Febrero. Nieve, unos graditos bajo cero y días que se van alargando poquito a poco, minuto a minuto. Hoy haces un año y cuatro meses, tesoro. No sé cuánto mides ni cuánto pesas, pero una cosa está clarísima: ¡ya no eres un bebé! Lo digo con una nota de orgullo pero también con una chispa minúscula de recelo, de angustia casi, con la inseguridad de quien no sabe bien en qué se ha metido. Jeje. Decir que ser madre es difícil es como decir que en Finlandia nieva a veces. La diferencia entre tener un bebé, una cosita que necesita cuidados, cariño, comida y sueño y ya está, a tener una personita hecha y derecha que piensa, que se expresa, que pregunta, que lo copia todo y que tiene al mundo por delante, esa diferencia es enooorme. Y me encanta. Me encanta esta fase, como me han encantado todas las anteriores, sí. No, mentira: ¡esta me encanta todavía más!

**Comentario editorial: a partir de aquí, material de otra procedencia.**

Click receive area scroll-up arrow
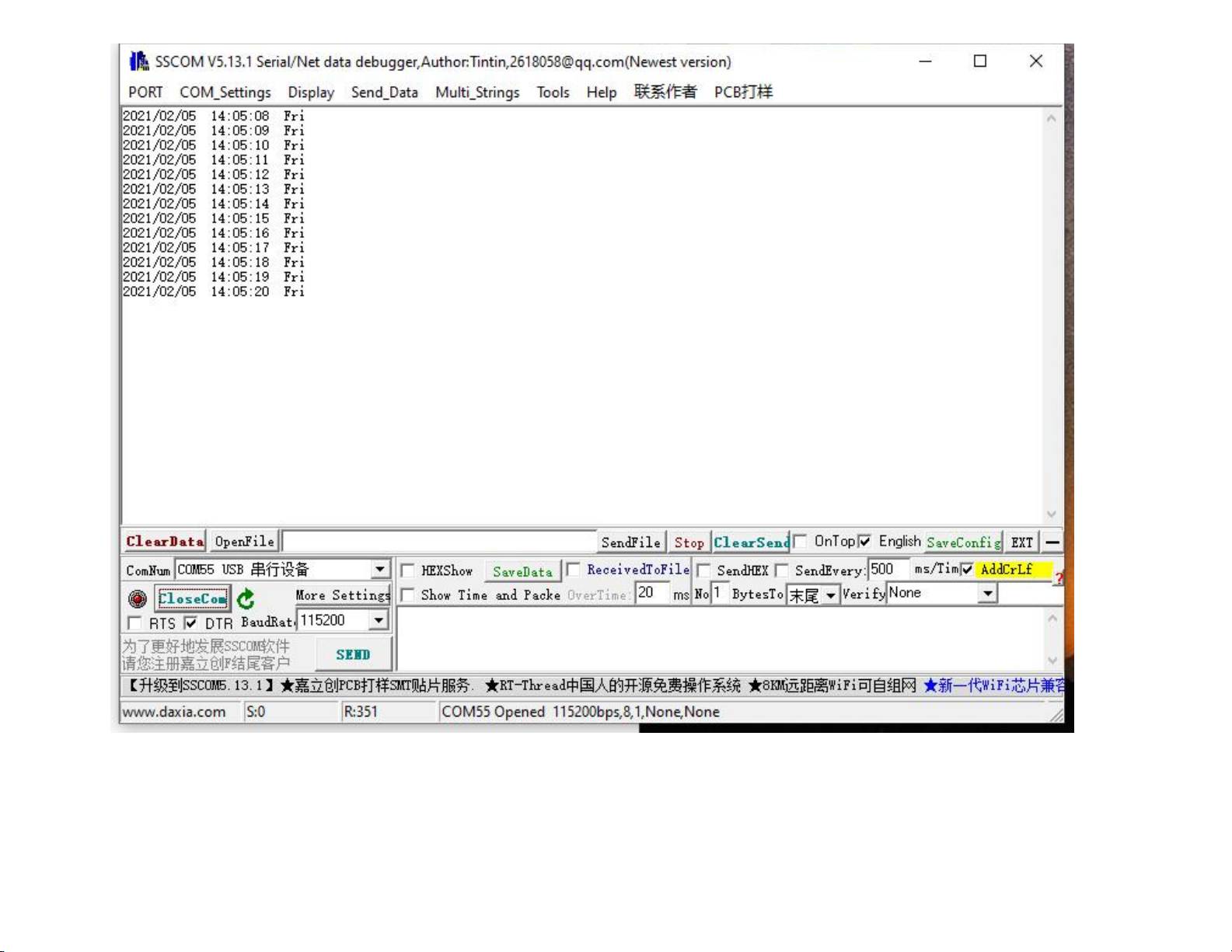The image size is (1232, 952). point(1051,119)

Me encanta cómo a cada oportunidad te pones a subir y a bajar cualquier escalón que encuentres. Primero lo hacías gateando, luego cogiéndome de la mano o agarrándote a la barandilla, y ahora ya lo haces sin ningún tipo de ayuda ni apoyo, siempre que los escalones sean bajitos. Esa tenacidad que tienen los niños para practicar y practicar hasta conseguir algo es conmovedora. Te has empeñado en conseguirlo, ¡y lo has conseguido! Hasta me has inspirado a volver a ensayar con el piano, fíjate.
Otra cosa que me encanta es que, aunque todavía no digas más que unas palabras, entiendes todo lo que te decimos. Y eres tan lista para entender por dónde andan los tiros que más de una vez me he quedado boquiabierta. En cualquier situación basta con explicarte las cosas y decir por qué motivo se hace esto u otro, y tú nada, te atienes a lo que hay así, sin más.
Aquí estás, mi Julia trepadora, haciendo una de las dos cosas que te chiflan en los parques: subir la escalera al tobogán y bajar ¡a toda velocidad! La otra es columpiarse, cómo no.